→ Your task
Return only the stretch of the material below that begins with the line containing "Open Sergio Perez's chevron arrow" and ends with the line containing "The image size is (1327, 846).", exactly; both of those lines belong to it.

→ Material to process
---*---

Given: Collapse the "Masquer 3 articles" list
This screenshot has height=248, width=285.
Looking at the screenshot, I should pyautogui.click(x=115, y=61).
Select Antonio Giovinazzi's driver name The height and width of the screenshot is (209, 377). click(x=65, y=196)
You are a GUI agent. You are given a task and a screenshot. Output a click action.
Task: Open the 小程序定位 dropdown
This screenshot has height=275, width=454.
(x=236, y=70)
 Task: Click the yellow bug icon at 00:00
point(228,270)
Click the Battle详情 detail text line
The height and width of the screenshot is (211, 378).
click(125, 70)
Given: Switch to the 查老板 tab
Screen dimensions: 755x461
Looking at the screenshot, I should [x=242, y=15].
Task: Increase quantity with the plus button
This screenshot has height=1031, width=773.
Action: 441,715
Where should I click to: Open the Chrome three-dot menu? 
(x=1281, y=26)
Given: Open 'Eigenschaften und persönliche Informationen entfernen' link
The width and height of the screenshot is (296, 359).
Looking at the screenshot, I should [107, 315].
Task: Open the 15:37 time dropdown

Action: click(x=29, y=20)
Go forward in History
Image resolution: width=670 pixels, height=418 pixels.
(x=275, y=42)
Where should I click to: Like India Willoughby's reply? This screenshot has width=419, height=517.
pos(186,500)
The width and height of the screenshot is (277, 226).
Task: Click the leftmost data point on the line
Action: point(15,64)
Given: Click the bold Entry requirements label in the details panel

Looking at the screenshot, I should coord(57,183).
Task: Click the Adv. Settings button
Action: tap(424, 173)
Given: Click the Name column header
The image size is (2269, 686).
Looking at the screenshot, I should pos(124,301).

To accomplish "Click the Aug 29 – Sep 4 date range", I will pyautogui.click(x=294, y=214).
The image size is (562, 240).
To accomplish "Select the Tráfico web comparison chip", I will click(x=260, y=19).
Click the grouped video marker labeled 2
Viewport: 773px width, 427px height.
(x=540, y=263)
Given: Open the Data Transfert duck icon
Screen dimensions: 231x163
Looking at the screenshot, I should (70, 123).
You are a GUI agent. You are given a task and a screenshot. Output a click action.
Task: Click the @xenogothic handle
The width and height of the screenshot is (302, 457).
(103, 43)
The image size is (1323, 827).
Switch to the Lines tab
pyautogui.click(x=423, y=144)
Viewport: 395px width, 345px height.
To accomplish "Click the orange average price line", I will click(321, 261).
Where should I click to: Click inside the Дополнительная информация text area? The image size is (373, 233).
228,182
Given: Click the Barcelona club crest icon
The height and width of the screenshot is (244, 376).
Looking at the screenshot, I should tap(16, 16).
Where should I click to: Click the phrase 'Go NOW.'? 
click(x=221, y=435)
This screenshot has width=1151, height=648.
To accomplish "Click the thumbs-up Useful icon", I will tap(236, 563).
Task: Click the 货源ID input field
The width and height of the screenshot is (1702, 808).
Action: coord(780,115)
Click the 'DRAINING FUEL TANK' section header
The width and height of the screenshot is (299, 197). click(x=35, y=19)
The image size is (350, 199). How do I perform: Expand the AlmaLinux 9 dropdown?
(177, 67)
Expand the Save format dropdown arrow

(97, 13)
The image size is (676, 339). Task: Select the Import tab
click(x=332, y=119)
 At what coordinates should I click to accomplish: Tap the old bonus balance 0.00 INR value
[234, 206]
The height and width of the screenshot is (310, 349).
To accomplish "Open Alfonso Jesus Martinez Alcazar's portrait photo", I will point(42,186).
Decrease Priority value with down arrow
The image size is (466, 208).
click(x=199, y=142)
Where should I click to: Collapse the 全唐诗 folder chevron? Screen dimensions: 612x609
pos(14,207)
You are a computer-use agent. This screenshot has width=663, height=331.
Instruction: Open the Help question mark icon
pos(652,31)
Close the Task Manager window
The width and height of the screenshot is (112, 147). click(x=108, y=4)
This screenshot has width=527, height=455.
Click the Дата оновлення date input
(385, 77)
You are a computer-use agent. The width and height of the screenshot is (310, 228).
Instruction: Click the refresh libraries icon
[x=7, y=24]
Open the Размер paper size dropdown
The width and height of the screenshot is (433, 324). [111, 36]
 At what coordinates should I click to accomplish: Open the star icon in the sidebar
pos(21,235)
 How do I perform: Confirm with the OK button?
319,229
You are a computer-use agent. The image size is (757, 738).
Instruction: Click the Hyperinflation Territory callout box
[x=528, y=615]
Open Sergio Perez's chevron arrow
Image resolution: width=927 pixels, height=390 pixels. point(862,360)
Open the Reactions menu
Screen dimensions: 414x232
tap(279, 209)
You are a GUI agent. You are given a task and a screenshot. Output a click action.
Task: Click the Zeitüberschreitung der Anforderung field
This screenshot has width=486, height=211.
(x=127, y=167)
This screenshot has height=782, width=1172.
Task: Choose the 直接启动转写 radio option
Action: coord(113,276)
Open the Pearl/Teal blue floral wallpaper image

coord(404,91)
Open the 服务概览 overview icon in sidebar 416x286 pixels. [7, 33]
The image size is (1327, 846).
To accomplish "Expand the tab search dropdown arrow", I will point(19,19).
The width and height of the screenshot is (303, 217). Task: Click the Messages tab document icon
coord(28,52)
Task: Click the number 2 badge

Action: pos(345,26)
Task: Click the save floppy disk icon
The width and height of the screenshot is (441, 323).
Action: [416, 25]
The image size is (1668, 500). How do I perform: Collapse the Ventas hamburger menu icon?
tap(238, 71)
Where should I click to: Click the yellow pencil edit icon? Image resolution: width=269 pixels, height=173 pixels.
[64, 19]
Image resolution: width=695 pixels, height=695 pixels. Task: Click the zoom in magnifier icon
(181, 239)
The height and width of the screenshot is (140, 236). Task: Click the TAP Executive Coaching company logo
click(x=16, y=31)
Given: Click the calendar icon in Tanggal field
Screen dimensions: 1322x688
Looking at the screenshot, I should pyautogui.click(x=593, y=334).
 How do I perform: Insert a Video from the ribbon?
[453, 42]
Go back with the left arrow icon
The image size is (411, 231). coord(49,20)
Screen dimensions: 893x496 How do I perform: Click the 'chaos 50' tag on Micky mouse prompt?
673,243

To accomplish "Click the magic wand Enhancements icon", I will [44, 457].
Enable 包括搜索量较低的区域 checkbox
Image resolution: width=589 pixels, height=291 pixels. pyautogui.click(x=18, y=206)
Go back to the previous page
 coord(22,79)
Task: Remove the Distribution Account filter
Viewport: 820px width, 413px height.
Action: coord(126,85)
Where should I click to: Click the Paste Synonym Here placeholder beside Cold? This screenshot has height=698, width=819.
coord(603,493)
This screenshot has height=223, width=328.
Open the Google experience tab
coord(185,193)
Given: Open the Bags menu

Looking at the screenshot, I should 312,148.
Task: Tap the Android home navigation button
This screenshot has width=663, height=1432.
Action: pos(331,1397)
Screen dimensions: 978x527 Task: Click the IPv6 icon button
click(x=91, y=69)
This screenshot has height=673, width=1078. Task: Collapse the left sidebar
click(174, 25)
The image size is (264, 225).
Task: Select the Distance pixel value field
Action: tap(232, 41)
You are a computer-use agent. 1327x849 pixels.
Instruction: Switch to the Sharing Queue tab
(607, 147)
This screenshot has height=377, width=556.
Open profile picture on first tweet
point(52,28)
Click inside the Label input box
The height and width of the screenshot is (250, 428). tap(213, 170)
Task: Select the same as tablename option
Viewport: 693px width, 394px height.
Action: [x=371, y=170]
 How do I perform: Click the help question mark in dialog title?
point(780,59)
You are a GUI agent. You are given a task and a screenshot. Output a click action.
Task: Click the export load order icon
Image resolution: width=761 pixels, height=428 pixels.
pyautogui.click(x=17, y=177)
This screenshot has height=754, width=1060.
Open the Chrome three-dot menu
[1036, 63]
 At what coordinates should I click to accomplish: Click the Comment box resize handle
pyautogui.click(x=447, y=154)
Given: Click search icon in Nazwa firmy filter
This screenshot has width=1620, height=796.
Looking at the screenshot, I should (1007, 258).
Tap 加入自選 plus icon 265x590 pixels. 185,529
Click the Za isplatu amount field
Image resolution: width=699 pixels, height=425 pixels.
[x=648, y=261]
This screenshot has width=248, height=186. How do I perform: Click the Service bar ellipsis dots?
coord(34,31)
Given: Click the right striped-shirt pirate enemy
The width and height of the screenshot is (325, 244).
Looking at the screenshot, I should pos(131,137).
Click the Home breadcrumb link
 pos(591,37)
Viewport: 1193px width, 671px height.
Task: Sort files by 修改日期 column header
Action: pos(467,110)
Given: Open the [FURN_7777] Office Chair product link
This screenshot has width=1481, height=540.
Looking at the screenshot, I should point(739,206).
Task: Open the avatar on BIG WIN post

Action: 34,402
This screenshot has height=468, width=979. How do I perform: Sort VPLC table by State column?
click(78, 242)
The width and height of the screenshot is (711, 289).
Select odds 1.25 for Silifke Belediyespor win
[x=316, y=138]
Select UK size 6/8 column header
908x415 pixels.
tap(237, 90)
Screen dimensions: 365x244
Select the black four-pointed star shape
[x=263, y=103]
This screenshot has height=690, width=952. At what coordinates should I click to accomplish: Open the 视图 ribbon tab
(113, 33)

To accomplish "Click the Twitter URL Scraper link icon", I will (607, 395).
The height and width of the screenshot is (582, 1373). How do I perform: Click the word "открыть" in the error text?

---*---

→ Answer for the task
Open Sergio Perez's chevron arrow
Image resolution: width=927 pixels, height=390 pixels. point(862,360)
Open the Reactions menu
Screen dimensions: 414x232
tap(279, 209)
You are a GUI agent. You are given a task and a screenshot. Output a click action.
Task: Click the Zeitüberschreitung der Anforderung field
This screenshot has width=486, height=211.
(x=127, y=167)
This screenshot has height=782, width=1172.
Task: Choose the 直接启动转写 radio option
Action: coord(113,276)
Open the Pearl/Teal blue floral wallpaper image

coord(404,91)
Open the 服务概览 overview icon in sidebar 416x286 pixels. [7, 33]
The image size is (1327, 846).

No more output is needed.